(Data provided)
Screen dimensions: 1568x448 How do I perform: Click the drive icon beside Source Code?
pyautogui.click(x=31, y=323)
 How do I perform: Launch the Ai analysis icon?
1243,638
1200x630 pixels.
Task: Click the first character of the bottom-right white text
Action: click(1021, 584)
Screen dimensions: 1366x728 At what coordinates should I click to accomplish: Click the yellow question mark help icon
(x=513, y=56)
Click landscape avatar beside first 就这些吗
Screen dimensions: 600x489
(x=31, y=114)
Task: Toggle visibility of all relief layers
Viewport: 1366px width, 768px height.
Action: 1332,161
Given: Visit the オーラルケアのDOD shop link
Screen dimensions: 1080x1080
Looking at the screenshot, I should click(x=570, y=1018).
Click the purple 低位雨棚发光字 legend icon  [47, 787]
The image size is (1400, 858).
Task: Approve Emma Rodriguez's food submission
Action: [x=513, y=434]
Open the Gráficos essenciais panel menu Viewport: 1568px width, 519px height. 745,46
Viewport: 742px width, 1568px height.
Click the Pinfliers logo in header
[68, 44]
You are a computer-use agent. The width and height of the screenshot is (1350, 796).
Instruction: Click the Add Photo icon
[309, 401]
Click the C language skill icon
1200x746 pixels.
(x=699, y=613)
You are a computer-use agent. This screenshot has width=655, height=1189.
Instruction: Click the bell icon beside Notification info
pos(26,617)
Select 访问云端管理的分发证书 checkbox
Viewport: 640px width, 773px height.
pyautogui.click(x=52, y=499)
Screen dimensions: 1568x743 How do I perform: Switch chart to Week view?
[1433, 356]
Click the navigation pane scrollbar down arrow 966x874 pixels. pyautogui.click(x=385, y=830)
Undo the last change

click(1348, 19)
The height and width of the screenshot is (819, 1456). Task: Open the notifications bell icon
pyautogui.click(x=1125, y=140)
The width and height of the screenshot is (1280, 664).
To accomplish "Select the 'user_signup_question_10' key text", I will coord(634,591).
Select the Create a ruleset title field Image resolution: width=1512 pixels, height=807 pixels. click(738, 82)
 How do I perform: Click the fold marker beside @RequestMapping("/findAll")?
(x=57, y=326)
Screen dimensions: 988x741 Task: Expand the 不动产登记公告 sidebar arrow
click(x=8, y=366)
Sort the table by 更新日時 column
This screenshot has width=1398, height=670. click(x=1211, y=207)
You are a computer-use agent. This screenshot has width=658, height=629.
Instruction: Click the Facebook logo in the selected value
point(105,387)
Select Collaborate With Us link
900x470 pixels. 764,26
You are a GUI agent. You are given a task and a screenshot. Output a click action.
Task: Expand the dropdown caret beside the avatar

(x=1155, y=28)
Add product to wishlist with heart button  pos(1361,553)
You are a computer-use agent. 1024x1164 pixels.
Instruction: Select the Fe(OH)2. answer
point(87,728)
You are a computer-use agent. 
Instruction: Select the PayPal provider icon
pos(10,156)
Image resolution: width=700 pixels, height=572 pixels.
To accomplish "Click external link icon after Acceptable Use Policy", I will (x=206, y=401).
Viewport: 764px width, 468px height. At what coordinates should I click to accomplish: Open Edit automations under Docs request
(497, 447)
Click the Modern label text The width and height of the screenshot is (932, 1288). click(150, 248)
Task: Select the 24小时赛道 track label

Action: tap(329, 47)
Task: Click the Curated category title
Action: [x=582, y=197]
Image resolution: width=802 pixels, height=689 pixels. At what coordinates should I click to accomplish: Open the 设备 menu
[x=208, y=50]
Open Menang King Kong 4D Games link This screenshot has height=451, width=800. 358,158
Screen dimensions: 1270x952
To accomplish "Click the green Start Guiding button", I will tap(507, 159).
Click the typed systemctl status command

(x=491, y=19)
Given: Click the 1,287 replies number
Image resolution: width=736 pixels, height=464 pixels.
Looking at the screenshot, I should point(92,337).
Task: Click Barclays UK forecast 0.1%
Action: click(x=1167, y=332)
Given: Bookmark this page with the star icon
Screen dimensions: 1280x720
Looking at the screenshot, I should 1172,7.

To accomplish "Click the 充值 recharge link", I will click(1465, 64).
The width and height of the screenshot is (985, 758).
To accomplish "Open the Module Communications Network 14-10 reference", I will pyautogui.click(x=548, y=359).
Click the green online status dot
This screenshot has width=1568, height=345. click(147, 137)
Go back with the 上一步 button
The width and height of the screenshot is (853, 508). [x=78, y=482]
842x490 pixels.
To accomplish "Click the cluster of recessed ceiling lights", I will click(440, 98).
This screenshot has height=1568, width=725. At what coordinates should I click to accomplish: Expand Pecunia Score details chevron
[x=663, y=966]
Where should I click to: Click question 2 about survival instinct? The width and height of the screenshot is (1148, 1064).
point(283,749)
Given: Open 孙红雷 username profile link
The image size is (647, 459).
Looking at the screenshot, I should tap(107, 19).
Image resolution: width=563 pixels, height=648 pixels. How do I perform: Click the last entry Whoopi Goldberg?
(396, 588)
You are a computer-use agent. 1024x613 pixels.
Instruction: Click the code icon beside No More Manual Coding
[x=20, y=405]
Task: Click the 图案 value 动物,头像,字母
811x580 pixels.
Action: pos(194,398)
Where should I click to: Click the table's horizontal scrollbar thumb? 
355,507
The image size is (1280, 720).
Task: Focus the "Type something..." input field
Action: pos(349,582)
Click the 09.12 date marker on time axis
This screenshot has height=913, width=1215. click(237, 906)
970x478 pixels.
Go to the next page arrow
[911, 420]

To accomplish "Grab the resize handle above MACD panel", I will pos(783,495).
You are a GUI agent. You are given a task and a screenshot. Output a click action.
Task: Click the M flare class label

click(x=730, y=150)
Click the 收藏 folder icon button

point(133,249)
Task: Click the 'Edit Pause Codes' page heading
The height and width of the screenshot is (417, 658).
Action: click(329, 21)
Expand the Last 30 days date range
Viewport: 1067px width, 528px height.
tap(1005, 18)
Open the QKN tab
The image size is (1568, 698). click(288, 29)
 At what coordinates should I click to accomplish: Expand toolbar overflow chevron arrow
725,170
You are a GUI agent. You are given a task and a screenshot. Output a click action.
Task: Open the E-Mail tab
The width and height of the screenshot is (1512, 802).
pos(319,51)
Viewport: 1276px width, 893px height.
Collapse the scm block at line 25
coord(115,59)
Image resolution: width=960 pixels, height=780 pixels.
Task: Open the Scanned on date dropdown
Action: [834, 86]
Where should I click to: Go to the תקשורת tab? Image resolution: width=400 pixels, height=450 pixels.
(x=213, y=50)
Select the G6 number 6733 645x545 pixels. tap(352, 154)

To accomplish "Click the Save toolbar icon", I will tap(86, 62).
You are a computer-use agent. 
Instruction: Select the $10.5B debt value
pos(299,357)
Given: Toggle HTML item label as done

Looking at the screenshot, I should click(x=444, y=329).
(End Data provided)
▶ Exercise instructions: The lines of the records that contain the string "will" should be located and copied.

▶ Written reply:
To accomplish "Select the 'user_signup_question_10' key text", I will coord(634,591).
To accomplish "Click external link icon after Acceptable Use Policy", I will (x=206, y=401).
To accomplish "Click the green Start Guiding button", I will tap(507, 159).
To accomplish "Click the 充值 recharge link", I will click(1465, 64).
To accomplish "Open the Module Communications Network 14-10 reference", I will pyautogui.click(x=548, y=359).
To accomplish "Click the cluster of recessed ceiling lights", I will click(440, 98).
To accomplish "Grab the resize handle above MACD panel", I will pos(783,495).
To accomplish "Click the Save toolbar icon", I will tap(86, 62).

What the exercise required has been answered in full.